Interpreting the tens of thousands of MS/MS spectra, including chimeric spectra from multiple co-isolated peptides, and translating them into biological information is another hurdle. Automated MS/MS-based peptide identifications and metabolite annotations have relied on database search engines with statistically based scoring algorithms. Thus, we expect that improved database search engines, particularly deep learning-based algorithms will be developed for enhanced search outcome. In untargeted metabolomics and DIA-based proteomics, spectral library databases are required for confident identities (Tada et al. 2019; Zhang et al. 2020a).
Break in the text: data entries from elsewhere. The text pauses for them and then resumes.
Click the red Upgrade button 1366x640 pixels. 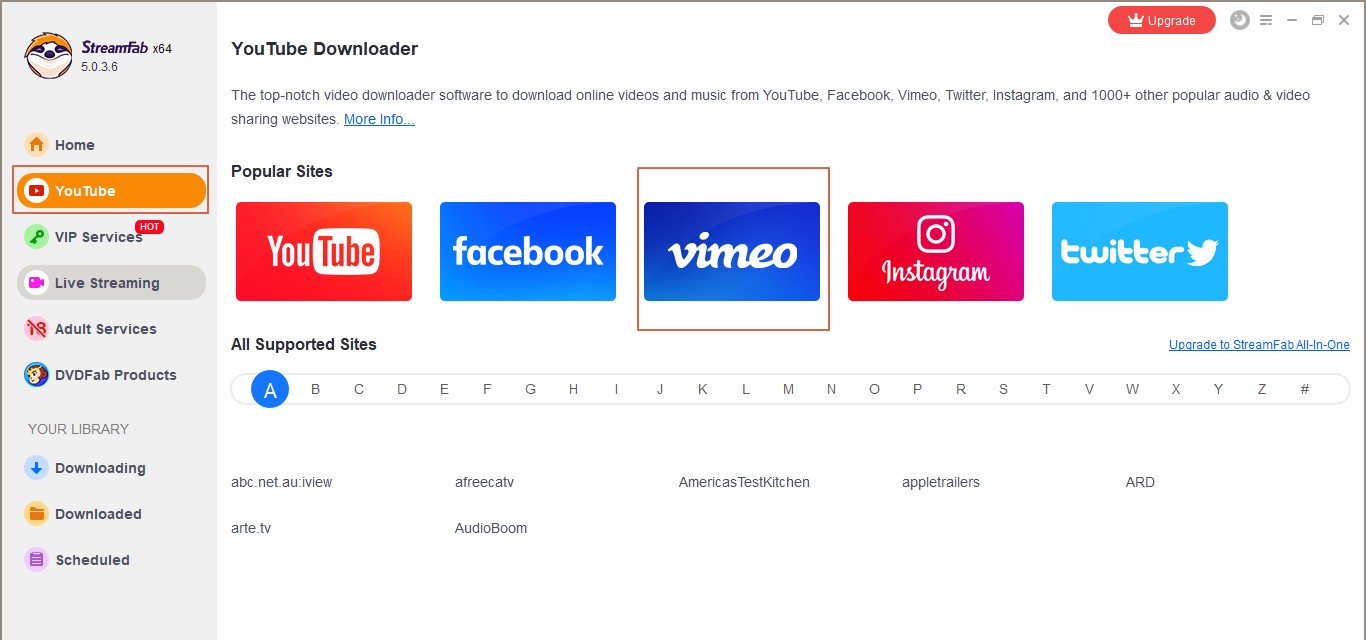pos(1162,20)
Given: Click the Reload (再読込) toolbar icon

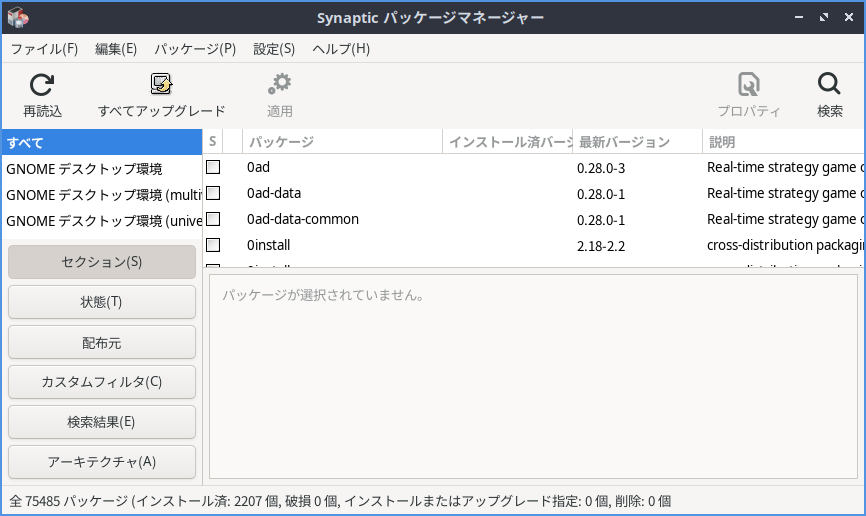Looking at the screenshot, I should tap(42, 85).

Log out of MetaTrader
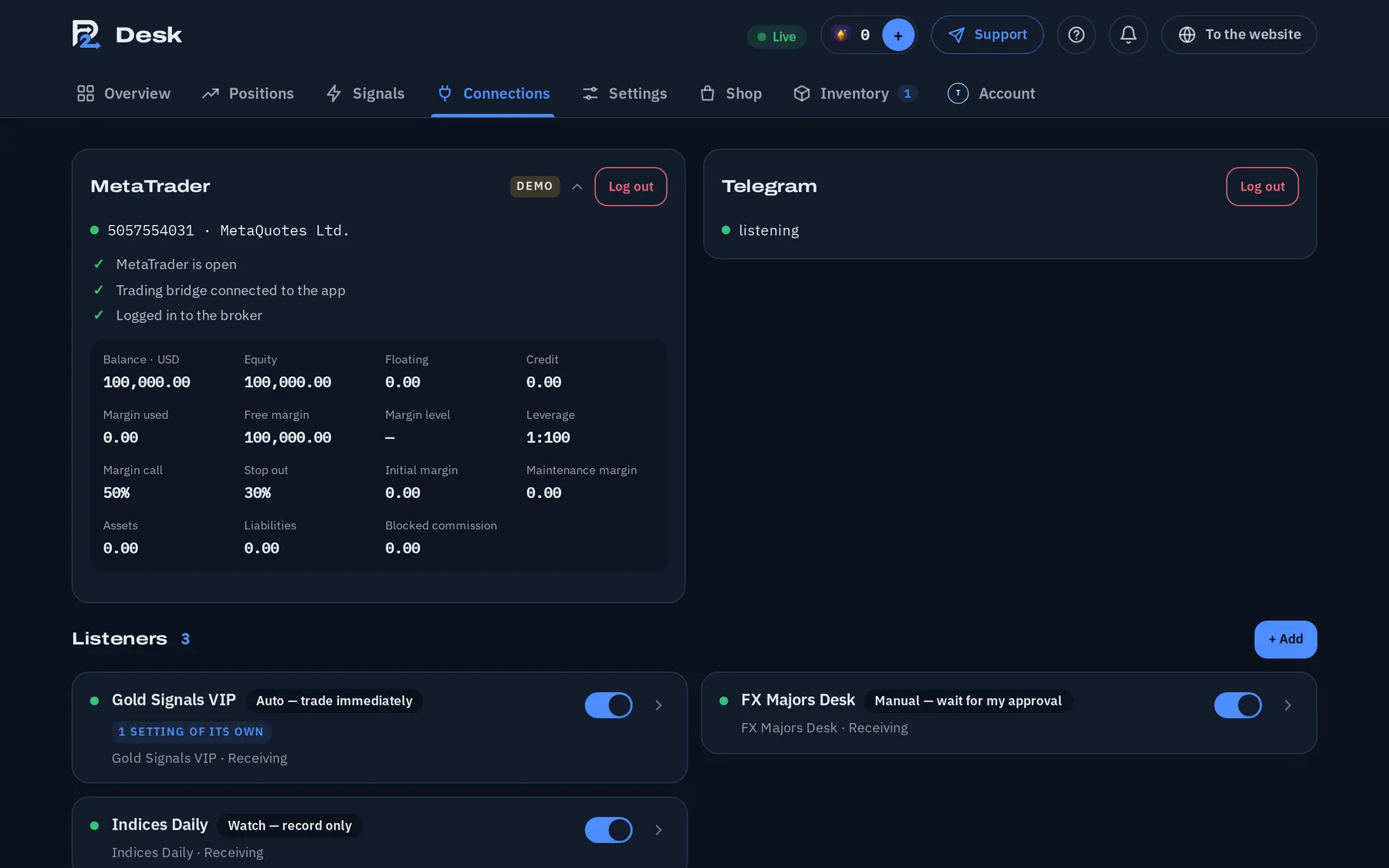(x=630, y=187)
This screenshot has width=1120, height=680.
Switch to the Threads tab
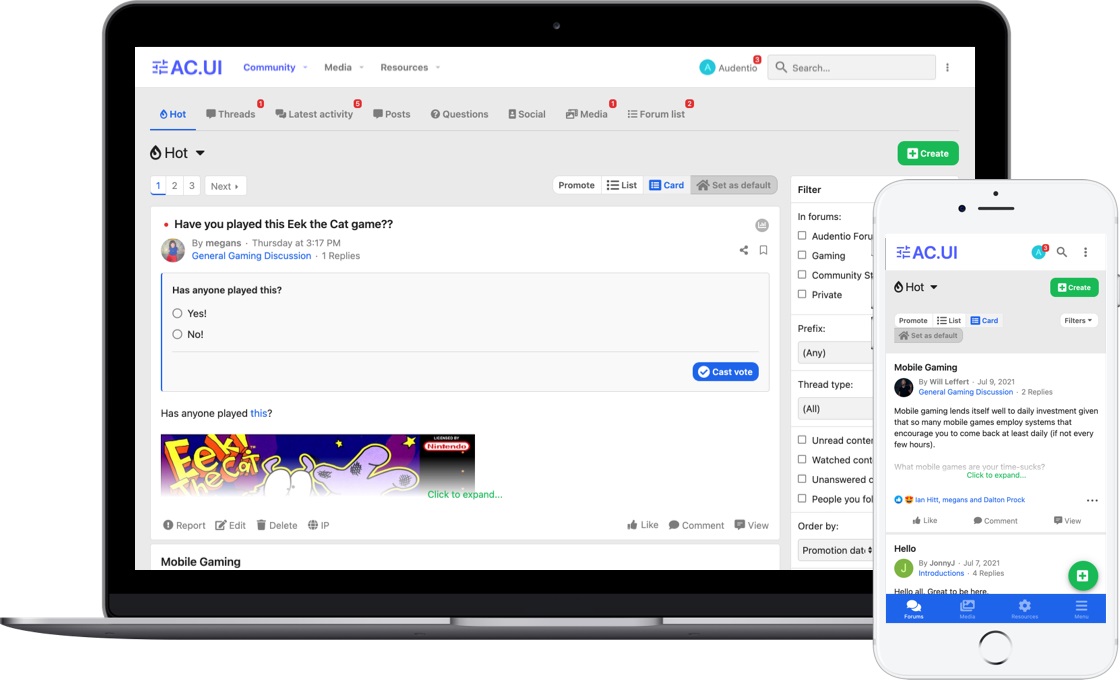point(231,114)
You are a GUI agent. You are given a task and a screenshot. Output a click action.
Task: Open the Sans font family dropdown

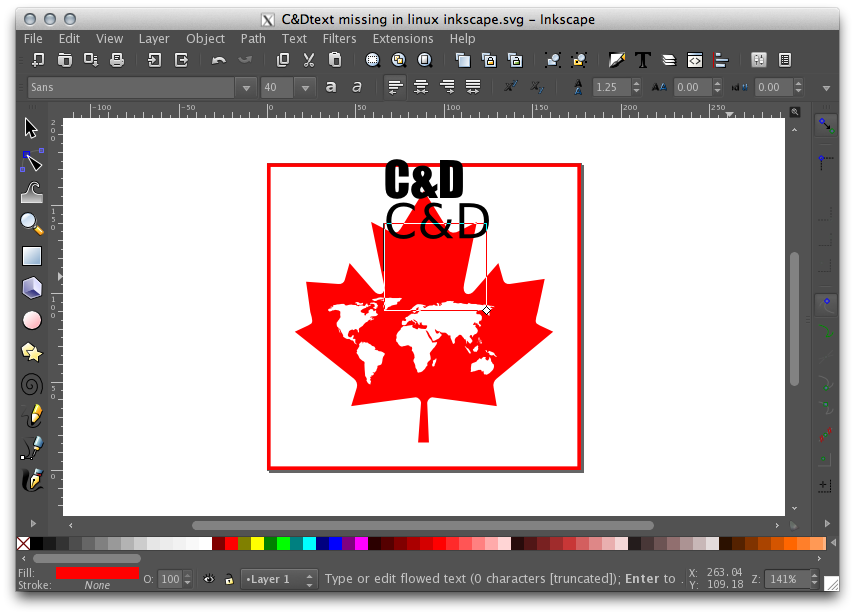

However, building these reference libraries from chemical standards or DDA of peptide fractions is limited in size relative to known chemicals or initial DDA identities. Recently, development of algorithms predicting in silico MS/MS spectra has shown great promise (McEachran et al. 2019; Chao et al. 2020) for DIA in-depth proteome (Hu et al. 2016). Thus, we anticipate the current search engines and algorithms of in silico MS/MS spectra annotation will be further improved.

Perhaps the biggest challenge for future proteomics and metabolomics is to interrogate the acquired data with multi-omics datasets in system biology studies. We have reached a stage where high-throughput sequencing and MS cover all the large-scale disciplines we can define: genomics, transcriptomics, proteomics, metabolomics, and lipidomics. With this amount of information, a systematic multi-omics integration (MOI) of the large data sets from all those techniques remains a need (Gomez-Cabrero et al. 2014). Despite the unique challenges in plants, three levels of MOI were summarized covering element-based, pathway-based and mathematical-based integration (Jamil et al. 2020). PaintOmics, a web server for the integrated analysis and visualization of multiple omic data has been continually developed in the past decade, allowing researchers for interactive exploration of their multi-omics datasets including transcriptomics, proteomics and metabolomics (Hernandez-de-Diego et al. 2018; Liu et al. 2022). Since machine learning has been demonstrated to aid in integrating the multi-omics platforms for plant-environment interaction (Moore et al. 2019) and precision breeding (Weckwerth et al. 2020), we anticipate the development of effective machine learning algorithms will be one of the focuses in facilitating plant MOI research.